An 8B Model Just Outperformed a 235B Model on Agent Tool-Use. The Difference Was Environments, Not Parameters.
An 8B model just outperformed a 235B model on agent tool-use benchmarks. The difference wasn't parameters. It was environments.
Agent-World builds nearly 2,000 realistic training environments with 19,822 executable tools, all mined from real-world data sources: MCP server specs, tool documentation, and product requirement documents.
The core insight: agent training has a data infrastructure problem, not a model scale problem. LLM-simulated environments produce agents that look capable in demos but fail on real tool APIs.
Agent-World-8B scores 51.4% on BFCL-V4 — competitive with models 30× its size. Agent-World-14B hits 55.8%, matching DeepSeek-V3.2-685B at 54.1%.
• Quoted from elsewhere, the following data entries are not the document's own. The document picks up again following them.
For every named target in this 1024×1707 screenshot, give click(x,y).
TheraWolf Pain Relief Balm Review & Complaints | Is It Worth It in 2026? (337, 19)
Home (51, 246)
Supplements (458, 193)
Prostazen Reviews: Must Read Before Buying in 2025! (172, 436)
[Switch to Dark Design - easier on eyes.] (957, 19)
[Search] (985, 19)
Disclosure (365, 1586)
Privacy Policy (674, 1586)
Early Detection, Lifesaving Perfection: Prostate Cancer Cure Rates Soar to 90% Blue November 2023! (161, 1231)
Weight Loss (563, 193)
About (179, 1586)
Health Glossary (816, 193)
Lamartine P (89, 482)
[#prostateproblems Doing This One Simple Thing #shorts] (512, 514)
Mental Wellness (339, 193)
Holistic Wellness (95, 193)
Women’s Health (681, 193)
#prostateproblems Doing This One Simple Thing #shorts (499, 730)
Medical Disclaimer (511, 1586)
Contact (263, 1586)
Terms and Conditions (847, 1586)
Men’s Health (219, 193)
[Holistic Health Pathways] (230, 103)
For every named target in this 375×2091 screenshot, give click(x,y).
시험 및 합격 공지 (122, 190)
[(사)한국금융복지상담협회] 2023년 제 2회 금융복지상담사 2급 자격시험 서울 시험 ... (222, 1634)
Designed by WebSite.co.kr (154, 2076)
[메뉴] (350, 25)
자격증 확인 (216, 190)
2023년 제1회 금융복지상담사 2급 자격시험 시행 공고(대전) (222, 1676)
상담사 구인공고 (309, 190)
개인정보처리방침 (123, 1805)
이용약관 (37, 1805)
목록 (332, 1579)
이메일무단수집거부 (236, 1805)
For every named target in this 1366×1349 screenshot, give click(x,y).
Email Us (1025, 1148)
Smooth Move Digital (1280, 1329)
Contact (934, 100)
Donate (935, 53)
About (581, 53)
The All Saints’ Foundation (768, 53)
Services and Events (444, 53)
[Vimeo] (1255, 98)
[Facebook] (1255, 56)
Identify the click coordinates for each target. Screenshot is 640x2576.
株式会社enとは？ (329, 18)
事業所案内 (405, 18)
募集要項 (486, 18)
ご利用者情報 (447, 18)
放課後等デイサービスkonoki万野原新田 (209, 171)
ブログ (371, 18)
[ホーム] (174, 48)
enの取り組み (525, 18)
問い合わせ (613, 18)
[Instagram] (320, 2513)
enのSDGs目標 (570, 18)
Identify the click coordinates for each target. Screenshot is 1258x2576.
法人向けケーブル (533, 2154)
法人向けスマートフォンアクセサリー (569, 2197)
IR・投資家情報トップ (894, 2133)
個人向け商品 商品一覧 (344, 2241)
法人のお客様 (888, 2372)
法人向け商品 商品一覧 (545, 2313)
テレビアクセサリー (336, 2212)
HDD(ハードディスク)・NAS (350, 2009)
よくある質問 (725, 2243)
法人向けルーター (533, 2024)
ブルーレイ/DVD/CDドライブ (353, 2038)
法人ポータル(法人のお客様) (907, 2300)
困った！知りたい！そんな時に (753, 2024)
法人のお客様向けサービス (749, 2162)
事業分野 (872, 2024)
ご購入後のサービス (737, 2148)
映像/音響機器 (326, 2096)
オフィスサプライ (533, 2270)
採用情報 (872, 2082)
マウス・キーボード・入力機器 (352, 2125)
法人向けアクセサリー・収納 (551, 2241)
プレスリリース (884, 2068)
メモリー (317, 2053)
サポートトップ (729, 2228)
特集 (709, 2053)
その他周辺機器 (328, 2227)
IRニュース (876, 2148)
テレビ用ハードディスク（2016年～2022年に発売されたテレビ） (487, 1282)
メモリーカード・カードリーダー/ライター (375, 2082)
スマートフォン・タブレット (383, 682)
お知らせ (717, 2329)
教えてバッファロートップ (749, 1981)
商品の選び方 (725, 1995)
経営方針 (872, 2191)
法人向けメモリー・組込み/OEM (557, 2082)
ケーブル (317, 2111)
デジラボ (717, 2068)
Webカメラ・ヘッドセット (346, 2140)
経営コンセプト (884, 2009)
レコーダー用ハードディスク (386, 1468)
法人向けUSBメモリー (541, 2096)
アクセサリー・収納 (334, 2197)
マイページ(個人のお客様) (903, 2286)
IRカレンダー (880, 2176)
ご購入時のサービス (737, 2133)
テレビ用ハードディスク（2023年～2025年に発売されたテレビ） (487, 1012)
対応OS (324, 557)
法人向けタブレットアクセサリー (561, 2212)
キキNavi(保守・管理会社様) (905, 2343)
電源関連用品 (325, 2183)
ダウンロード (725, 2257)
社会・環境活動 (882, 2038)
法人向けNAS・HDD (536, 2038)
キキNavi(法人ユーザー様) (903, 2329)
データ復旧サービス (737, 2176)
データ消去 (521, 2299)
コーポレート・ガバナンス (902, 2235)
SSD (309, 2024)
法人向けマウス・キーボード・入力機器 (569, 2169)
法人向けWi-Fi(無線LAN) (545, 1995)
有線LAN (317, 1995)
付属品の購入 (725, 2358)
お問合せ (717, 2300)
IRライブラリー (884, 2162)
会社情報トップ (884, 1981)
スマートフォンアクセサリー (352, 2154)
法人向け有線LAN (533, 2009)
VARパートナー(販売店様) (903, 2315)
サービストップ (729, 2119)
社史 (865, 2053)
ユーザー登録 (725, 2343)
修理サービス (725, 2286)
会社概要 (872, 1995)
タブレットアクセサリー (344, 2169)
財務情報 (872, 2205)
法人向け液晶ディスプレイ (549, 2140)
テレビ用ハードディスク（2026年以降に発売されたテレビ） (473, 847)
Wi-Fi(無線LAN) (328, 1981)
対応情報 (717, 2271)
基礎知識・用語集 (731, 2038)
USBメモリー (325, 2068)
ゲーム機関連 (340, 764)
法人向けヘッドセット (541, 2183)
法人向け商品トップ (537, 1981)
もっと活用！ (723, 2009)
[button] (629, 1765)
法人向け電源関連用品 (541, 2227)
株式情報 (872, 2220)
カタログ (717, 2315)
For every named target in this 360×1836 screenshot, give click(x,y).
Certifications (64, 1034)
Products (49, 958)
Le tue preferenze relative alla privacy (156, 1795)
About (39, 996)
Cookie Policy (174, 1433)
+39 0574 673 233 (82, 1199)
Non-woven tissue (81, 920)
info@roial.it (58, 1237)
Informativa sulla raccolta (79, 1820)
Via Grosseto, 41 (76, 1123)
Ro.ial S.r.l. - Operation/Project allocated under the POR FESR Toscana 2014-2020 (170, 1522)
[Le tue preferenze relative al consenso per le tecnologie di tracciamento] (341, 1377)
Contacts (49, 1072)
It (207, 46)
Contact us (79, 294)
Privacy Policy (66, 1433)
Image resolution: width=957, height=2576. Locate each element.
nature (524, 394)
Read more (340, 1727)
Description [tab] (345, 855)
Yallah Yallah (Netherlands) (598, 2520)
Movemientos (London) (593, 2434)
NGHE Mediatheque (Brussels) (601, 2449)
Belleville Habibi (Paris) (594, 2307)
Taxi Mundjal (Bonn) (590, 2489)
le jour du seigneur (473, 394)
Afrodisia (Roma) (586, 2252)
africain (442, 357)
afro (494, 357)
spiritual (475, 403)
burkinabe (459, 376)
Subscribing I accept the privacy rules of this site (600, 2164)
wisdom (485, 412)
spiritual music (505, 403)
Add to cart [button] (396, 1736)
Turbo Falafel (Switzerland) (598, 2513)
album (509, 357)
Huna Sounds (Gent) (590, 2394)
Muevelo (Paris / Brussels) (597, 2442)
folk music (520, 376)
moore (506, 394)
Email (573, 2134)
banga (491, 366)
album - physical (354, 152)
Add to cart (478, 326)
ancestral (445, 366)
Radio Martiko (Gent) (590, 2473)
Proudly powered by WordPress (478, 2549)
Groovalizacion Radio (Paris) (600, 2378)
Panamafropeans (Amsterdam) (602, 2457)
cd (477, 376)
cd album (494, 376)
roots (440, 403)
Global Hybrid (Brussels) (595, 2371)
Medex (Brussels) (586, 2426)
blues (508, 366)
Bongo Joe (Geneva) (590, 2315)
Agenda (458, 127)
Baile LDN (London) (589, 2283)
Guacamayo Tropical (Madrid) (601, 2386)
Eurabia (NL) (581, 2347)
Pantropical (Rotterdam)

Performance doubles going from 0 to 2,000 training environments. The largest jumps happen between 100 and 500 environments. Adding more environments consistently beats adding more parameters.
The self-evolving loop: after initial training, an arena evaluates the agent on fresh tasks, an auto-diagnosis agent analyzes failure traces, and targeted new environments are synthesized. Each round produces measurable gains.
Simulated environments can actively hurt performance. Models trained on LLM-generated feedback failed on real MCP tool interactions. The gap is negative transfer, not noise.